Scott: Oh! No, Christine!

Mark: Well it's either that or these stupid pills I found in your drug cabinet.

Scott: Christine! You finished my Zanax!

Mark: Raj! I did you a favor! These things will turn you into a zombie.

Scott: Oh, Christine.... did you call about getting a new apartment today?

Mark: Oh yeah! I called this one place. Raj, it was SO totally freaky.

Scott: Yeah?

Mark: The guy was Polish, or something...he couldn't understand a word I was saying. He hated m.. I took it as an omen and hung up.

Scott: So, um.. I guess you'll be looking tomorrow?

Mark: Yeah, if I ever manage to buy a newspaper and not lose it.

Scott: [sniffing] Christine, what's that smell?

Mark: Oh that? I'm cooking.

Scott: Yeah?

Mark: Duck a l’Orange. You like?

Scott: Well, it's a little bit close.

Mark: Yeah. That smell is probably the wine I used...

Scott: Wine? I thought you didn't go out all day?

Mark: I didn't. I found it in the back of the cupboard.

Scott: Christine! You took that bottle of wine?! I was saving that! It cost over 20 dollars!

Mark: Relax, Raj. There's at least seven dollars worth left, okay?

[Scott collapses in a chair in disbelief.]

Mark: What? What is it?

Scott: You know, since you moved in here temporarily, you've been using a lot of my things.

Mark: Raj, need I remind that this rice pudding which you enjoyed so much last night... I shoplifted that for you, okay. It's not like I don't contribute!

Scott: Yeah, okay. I'm sorry.. it's just I've had a bad day, that's all...

Mark: Well, this will cheer you up... that guy called for you.

Scott: Who? What guy? What guy? What guy?

Mark: [reading note] Um.. Druleau... Tru-jay-o?

Scott: Sergio? That gorgeous guy from [unintelligible. some club name]?

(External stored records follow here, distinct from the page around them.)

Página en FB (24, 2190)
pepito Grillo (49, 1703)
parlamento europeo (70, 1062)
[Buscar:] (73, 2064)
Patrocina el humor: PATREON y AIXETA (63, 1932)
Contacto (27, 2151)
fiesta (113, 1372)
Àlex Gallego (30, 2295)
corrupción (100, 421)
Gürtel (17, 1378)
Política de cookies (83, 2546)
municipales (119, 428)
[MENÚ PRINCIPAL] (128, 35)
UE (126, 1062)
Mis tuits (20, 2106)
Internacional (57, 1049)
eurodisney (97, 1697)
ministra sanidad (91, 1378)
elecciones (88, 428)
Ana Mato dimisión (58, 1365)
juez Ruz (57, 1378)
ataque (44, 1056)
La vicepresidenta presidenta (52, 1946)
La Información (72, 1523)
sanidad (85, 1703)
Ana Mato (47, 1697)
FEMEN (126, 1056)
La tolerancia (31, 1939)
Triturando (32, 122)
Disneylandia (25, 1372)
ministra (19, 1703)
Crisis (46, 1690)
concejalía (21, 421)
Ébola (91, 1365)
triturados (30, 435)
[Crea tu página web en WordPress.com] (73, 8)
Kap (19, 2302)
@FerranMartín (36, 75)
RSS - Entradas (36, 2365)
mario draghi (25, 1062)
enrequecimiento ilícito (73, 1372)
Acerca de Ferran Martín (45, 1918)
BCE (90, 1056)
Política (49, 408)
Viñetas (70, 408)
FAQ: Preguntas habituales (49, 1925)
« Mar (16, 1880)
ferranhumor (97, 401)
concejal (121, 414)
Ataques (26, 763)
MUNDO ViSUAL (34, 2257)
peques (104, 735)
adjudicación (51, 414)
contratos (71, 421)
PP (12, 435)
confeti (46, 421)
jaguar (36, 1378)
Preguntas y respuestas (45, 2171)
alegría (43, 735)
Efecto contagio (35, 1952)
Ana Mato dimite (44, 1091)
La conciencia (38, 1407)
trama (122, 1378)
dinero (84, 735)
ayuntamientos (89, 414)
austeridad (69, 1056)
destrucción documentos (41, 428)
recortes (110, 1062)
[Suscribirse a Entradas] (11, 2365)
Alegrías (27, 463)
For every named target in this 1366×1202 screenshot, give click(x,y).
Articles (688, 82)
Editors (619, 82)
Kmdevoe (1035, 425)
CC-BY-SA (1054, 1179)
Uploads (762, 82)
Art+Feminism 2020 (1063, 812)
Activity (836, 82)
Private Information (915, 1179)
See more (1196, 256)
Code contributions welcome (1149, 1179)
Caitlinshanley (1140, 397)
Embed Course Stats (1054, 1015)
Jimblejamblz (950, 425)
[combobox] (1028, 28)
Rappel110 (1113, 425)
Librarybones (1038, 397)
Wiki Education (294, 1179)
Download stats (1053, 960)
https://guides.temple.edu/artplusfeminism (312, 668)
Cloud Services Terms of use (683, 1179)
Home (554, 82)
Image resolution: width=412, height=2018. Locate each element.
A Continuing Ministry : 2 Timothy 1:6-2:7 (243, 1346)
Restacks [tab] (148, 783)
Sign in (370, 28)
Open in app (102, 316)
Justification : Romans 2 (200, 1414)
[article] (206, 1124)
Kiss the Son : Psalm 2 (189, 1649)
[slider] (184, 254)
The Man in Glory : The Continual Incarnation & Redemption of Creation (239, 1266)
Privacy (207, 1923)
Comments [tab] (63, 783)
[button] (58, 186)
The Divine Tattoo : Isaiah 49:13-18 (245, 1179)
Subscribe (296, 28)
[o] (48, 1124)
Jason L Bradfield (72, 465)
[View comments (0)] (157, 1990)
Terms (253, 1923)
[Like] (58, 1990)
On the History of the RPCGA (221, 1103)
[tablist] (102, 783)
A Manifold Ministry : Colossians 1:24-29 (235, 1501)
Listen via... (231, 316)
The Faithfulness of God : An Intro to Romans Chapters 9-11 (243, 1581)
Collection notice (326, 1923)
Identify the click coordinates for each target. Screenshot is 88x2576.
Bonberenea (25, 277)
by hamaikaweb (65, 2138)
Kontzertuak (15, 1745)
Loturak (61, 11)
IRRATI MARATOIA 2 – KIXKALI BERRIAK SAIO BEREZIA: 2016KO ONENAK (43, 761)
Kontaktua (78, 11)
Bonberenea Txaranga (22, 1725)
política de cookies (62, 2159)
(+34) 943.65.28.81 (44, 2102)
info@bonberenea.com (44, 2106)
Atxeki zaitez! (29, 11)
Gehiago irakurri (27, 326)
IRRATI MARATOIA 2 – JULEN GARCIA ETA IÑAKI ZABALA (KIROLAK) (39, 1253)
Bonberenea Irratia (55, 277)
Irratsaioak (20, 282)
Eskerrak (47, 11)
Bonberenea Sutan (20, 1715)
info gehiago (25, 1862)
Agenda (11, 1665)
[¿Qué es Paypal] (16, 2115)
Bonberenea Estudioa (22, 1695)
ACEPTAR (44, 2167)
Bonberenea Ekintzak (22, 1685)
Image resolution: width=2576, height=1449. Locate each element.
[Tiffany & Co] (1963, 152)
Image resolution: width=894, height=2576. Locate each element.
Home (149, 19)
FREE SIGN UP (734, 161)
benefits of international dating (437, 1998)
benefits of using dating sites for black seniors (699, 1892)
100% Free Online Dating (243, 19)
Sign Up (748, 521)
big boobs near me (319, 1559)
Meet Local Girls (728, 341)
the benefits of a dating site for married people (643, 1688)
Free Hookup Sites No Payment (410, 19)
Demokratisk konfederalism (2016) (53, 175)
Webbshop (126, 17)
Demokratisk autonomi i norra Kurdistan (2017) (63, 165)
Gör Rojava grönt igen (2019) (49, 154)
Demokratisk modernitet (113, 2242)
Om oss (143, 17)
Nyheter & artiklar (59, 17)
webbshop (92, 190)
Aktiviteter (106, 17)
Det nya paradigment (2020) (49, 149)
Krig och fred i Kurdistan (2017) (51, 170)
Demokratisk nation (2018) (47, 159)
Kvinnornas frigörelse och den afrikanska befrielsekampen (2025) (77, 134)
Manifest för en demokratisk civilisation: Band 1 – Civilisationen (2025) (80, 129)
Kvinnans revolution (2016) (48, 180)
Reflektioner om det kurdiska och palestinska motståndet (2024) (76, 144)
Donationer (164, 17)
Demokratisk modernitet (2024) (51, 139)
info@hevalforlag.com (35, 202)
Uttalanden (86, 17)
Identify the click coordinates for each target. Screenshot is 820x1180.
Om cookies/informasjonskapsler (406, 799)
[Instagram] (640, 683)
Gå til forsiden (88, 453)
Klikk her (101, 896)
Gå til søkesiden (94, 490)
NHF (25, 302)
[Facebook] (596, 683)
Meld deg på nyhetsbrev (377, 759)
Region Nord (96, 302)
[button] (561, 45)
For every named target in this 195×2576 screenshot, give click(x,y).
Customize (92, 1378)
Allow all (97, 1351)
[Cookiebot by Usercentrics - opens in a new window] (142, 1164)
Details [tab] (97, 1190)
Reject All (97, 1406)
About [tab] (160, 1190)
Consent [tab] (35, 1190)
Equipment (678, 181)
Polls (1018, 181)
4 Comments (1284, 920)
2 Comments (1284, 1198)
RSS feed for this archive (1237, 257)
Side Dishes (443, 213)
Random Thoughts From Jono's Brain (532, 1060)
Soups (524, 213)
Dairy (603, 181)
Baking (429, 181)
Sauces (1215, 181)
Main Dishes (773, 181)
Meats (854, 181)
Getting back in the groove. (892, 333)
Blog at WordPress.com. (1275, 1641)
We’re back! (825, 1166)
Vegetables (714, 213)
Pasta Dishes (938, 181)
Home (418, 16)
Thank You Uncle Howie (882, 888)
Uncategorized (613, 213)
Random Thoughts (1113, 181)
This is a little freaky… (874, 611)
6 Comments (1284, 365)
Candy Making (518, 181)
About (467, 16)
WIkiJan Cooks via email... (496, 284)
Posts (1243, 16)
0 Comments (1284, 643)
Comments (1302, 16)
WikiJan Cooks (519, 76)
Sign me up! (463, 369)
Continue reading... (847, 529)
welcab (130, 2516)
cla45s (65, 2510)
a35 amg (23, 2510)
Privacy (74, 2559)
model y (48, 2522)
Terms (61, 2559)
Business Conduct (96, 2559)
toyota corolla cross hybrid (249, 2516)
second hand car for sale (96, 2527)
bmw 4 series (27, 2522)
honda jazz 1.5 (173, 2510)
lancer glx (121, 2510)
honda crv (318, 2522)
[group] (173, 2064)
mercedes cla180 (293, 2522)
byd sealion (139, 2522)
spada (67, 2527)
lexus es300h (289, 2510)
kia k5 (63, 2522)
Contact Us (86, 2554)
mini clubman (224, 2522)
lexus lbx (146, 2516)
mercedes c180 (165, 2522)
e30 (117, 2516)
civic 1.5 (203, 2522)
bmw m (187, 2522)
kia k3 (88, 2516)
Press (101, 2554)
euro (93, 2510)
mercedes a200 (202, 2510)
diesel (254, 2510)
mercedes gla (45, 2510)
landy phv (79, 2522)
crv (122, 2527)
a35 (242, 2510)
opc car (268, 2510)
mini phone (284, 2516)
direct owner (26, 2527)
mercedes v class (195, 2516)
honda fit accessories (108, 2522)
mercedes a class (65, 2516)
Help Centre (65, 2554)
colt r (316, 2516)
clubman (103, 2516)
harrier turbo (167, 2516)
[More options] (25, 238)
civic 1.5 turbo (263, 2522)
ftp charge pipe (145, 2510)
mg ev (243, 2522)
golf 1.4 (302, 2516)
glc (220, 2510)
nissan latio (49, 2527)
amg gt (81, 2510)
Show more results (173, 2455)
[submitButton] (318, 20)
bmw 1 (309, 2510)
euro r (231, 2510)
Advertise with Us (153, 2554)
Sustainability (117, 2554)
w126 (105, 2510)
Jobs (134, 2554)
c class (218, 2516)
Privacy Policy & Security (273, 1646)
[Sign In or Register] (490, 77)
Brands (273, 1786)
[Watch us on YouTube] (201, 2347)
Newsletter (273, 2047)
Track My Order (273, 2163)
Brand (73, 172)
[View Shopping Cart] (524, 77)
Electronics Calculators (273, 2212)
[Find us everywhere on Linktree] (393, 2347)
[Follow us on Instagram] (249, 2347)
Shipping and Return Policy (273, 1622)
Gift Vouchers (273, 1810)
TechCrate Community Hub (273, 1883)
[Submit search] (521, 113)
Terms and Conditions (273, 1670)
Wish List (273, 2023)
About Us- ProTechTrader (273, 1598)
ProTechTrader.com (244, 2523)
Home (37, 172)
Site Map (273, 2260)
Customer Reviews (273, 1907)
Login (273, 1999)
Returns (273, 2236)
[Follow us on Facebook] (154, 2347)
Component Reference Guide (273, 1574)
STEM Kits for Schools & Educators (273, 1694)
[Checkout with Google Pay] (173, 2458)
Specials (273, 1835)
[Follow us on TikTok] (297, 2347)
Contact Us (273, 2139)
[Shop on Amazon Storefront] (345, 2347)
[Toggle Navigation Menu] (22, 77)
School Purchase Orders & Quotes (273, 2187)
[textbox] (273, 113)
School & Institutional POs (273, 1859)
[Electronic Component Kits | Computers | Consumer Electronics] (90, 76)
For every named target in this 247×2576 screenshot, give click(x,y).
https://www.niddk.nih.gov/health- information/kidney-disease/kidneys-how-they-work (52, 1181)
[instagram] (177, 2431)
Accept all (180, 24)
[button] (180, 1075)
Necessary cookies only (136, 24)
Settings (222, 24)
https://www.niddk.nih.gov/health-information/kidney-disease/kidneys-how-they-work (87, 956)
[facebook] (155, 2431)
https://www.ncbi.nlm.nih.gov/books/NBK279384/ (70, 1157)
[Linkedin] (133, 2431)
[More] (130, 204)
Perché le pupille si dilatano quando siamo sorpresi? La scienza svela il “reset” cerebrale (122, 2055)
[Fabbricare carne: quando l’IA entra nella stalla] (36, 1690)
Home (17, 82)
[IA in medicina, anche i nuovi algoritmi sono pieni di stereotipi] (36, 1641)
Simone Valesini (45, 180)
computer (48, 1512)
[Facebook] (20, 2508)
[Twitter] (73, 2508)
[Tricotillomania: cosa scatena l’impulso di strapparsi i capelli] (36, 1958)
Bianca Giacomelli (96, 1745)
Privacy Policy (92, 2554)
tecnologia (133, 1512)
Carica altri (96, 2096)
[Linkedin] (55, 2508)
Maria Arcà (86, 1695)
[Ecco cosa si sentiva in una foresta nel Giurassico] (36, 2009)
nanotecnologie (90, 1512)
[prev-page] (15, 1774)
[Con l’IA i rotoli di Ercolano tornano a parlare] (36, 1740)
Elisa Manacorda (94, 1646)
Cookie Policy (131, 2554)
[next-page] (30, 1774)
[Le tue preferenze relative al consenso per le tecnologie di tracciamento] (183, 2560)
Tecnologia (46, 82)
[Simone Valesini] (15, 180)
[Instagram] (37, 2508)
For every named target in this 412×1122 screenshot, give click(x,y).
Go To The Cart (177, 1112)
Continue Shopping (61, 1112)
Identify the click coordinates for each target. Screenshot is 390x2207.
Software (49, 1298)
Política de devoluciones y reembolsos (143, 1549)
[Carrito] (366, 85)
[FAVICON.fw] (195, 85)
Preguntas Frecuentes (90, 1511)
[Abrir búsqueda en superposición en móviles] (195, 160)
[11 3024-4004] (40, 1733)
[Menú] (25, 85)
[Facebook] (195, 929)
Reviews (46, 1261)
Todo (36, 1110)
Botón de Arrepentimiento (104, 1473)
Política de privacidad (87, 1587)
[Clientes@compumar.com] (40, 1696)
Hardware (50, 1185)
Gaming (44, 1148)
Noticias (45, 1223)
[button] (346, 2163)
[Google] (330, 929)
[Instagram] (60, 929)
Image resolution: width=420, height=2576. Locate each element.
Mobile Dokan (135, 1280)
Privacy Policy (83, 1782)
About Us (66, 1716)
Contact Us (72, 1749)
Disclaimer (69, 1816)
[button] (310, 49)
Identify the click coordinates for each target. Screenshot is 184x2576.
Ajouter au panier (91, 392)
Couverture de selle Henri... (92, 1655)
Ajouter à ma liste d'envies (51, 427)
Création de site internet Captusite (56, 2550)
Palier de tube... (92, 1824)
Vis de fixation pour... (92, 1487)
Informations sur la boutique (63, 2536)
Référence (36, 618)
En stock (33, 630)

Mark: Yeah, here's his number...

Scott: Yeah! [looks at note] Christine, there's only four numbers here!

Mark: What?

Scott: Yeah!

Mark: Oh my God! I forgot the other three numbers..... Raj, I'm telling you.. it's these pills. [holds up pill bottle]

Scott: Christine, I can't stand it.. you're ruining my life!

Mark: What?

Scott: Yeah!

Mark: Raj, I'm getting sick of this abuse! All right? Who gives a crap about some stupid guy? I mean, frankly, you're not fit to be with anyone right now anyway. And might I add, you're becoming a terrible temporary roommate.

Scott: Roommate, Christine?

Mark: Yes.

Scott: Roomate? We aren't roommates, Christine. If you remember, you just showed up here one day with all those boxes. A truckload of boxes! Everywhere there's boxes! Everything is boxed, Christine! There's always dental floss in the toilet, your showers take three to four hours minimum, so I'm forced to pee in the kitchen sink! And yesterday Christine, you used all of my muskateen(?) facial mud! That comes all the way from Tuscany, Christine! That's a long way! I am never GOING to Tuscany!

Mark: Fine Raj, I'll go. [starts to throw things in a purse]

Scott: Yeah, fine!

Mark: I'll just go!

Scott: Yeah. Go!

Mark: And if any of my friends want to know where I am, I'm at a battered women's shelter.

Scott: Yeah......[pausing] Don't go!

Mark: Why? Is there an apology forthcoming?

Scott: Christine, it just seems to me, sometimes, you know, that you just walk over me

Mark: Raj, I'm doing the best I can, okay?

Scott: Okay

Mark: I mean, I try to keep this apartment.... [looks at the messy apartment] clean.

Scott: Yeah

Mark: But, you know, it's not easy for me... I came from a dysfunctional household.. we had a maid!

Scott: Yeah.

Mark: So I cooked your dinner and I paid your rent, all right?!

Scott: You paid my rent?

Mark: Yeah.

Scott: Why?

Mark: Cause I felt like it....

Scott: Where did you get the money?

Mark: [angrily] Daddy

Scott: Oh.. girl.....oh, Christine. Thanks for putting up with me.

Mark: It's only cause I value our friendship, Raj. You might do the same sometime.

Scott: I'm sorry.

Mark: Apology accepted.

Scott: Okay.

Mark: Oh, there's one other thing.

Scott: What?

Mark: [pulls a cage from behind the bed] Your canary flew out the window this afternoon.

Scott: [horrified] Tweedles?!?!

Mark: Raj, don't freak! I'm sure he'll be back. It's freezing outside.

Scott: Where's my net?!? Where's the net?!?!